§ WHAT TO DO:
**A.** In the article on Blackboard's patent, which two groups sought to have the patent revoked?
**B.** Write the next part of the article on Blackboard's patent, picking up after its final sentence.

§ GIVEN PASSAGE:

-- -- --

Blackboard Vows To Press On
An interview with Blackboard Chief Legal Officer Matthew Small
There have been some shockers in the electronic learning world in the last month or so. First, Blackboard won its patent infringement suit against rival Desire2Learn. Then, soon after, the patent itself was rejected by the United States Patent and Trademark Office on reexamination (though that action is not final). But despite the setback in the Patent Office, Blackboard is vowing not to go down without a fight even as Desire2Learn and the Software Freedom Law Center--the two groups that sought to have the patent revoked--celebrate victory.
Blackboard Chief Legal Officer Matthew Small spoke to Campus Technology about the lawsuit and the latest developments in the USPTO action. In this first interview since the action, he said that Blackboard's "Alcorn" patent is still as strong as it ever was; that the patent is justified and will likely emerge from this reexamination at least largely in tact; and that the company is not in any way backing down from its patent infringement case against Desire2Learn.
We present a fairly unabridged transcript of our interview with Blackboard here for two reasons: We've already presented, in detail, the arguments from Blackboard's opponents in this case; and there are subtleties involved here that simply can't be summarized--subtleties in the patent law, in the history of software patents, in the arguments involved for and against Blackboard's patent, and in the claims in Blackboard's patent itself.
The Reexamination and the Patent's Validity
Blackboard's point of view is that no other course management system in the education space allowed a single user with a single logon and single user account to hold multiple roles across multiple courses during the relevant timeframe, and therefore the patent is valid. We have presented the arguments of others on this topic. Here Small expands on this and provides background on the patent process.

-- -- --

§ INFORMATION SUPPLIED:
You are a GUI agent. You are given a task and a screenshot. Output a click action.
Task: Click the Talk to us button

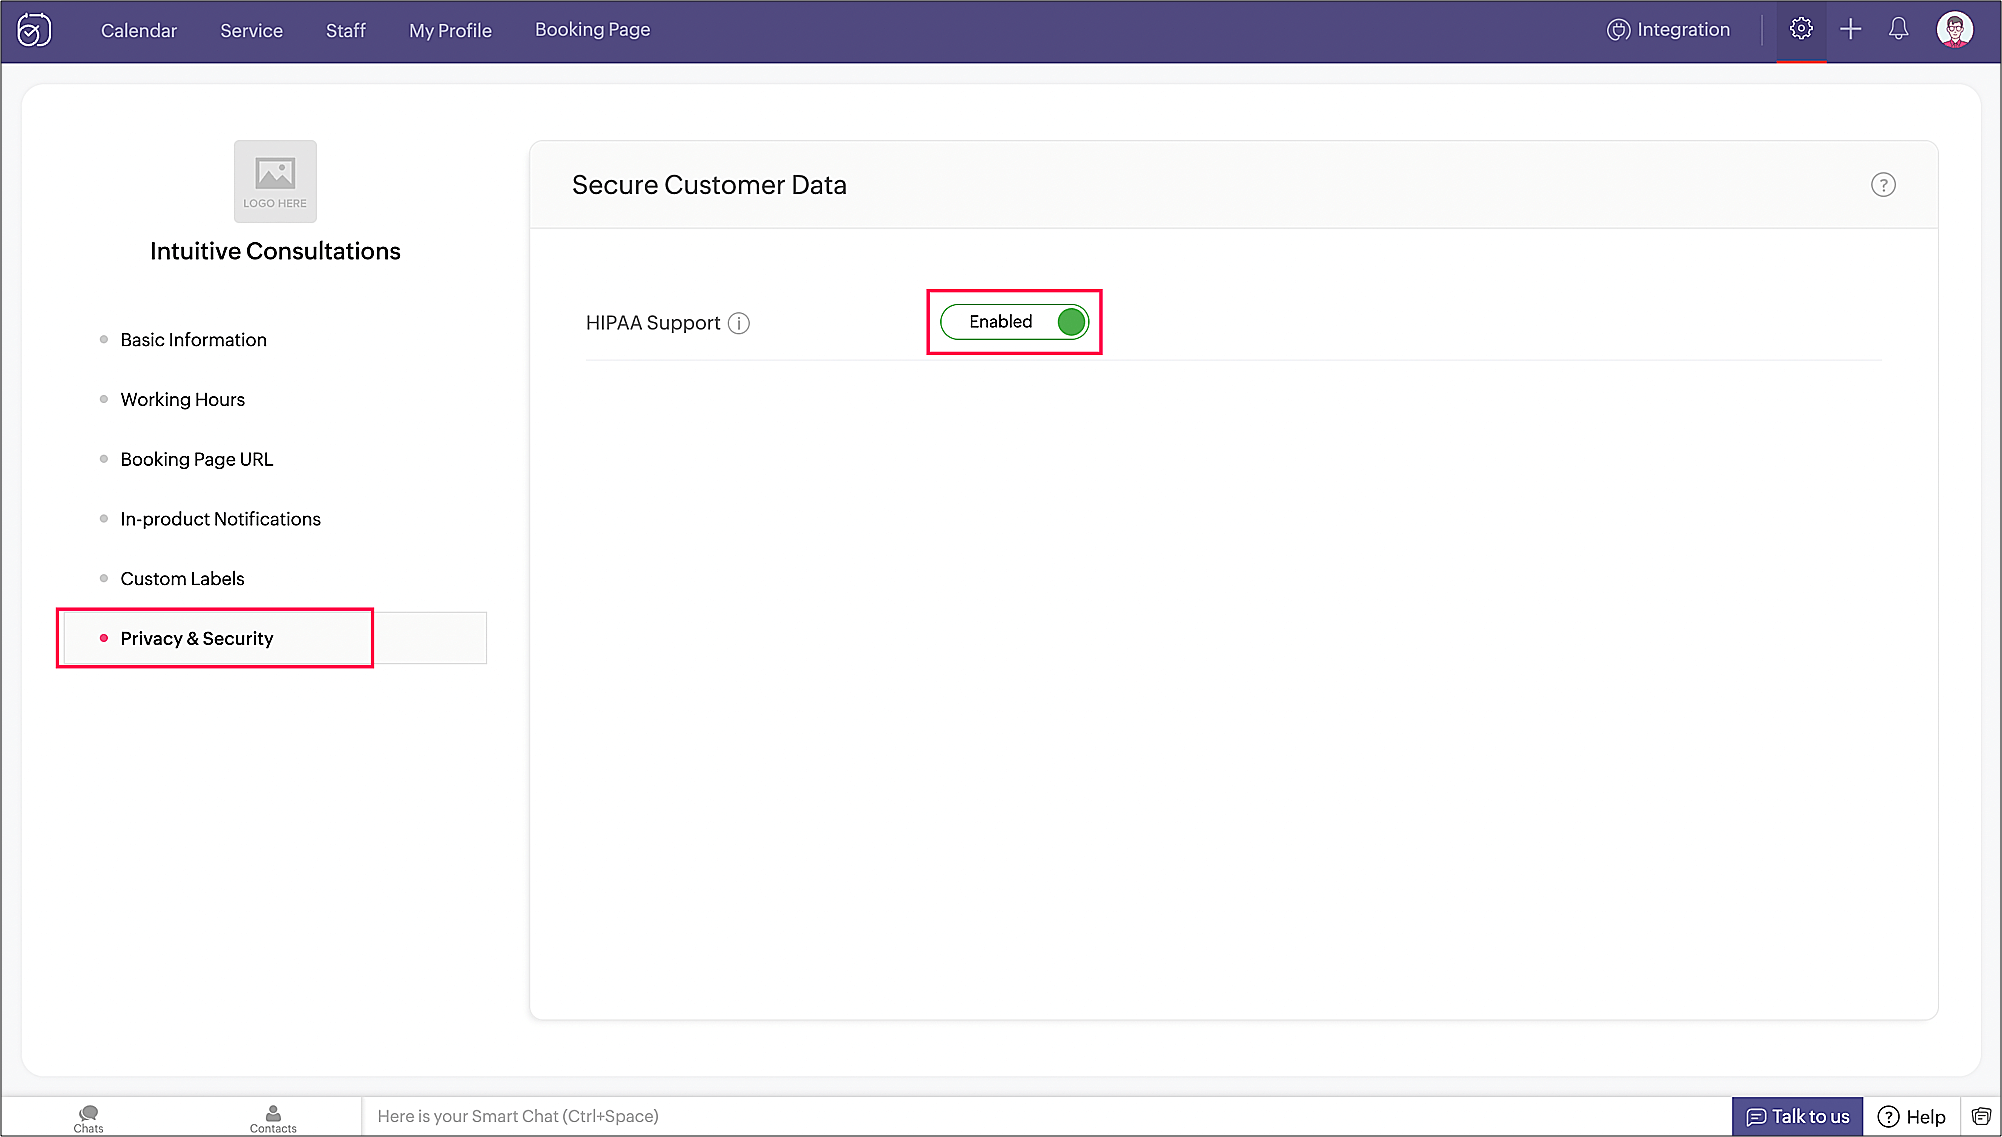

-- -- --

§ ANSWERS TO THE EXERCISES:
**A.** Desire2Learn and the Software Freedom Law Center.

**B.**
David Nagel: Just to get this out of the way right off the bat, Blackboard isn't planning to abandon the Alcorn patent at this point, right?
Matthew Small: No.
Nagel: Can you explain how you see the current situation as far as the reexam is concerned?
Small: Sure. Please allow me to provide some context. I think that there's been some misunderstanding about what exactly it means to have a patent reexam. Let me say it does not affect the validity of the patent, the judgment that we won in federal court, [or] the injunction pending against Desire2Learn.
Certainly we believe the reexamination process is a healthy process. It serves to generally strengthen patents, and this case is no different.
When you apply for a patent to begin with, you submit claims to the Patent Office and prior art, and they look for prior art and look at the claims in light of prior art, and there's a discussion around the claims. Typically they will reject those claims, and then they'll send them back to you, and you will look at their rationale, and you may modify the claims or strike the claim. It's an iterative process with the Patent Office until you have something that is patentable and it is issued. And when it's issued, it's presumed valid.
In fact, if you submit a patent and it gets through right away, the very first time in initial application, without having anything rejected, you probably underclaimed your invention. A good patent drafters will draft broader claims, and they'll get narrower and narrower. And you know you did a good drafting job when you get your patent back and the broadest ones are rejected and the narrowest ones haven't been rejected because then you know you hit the right balance between what you've been claiming for your invention.
Once [the patent is] issued, anyone can do what's called an ex parte reexamination, which means you find a piece of art--it can be anything from anywhere--and you can send it to the Patent Office, and they will look at it, and they can decide whether they'll want to consider it.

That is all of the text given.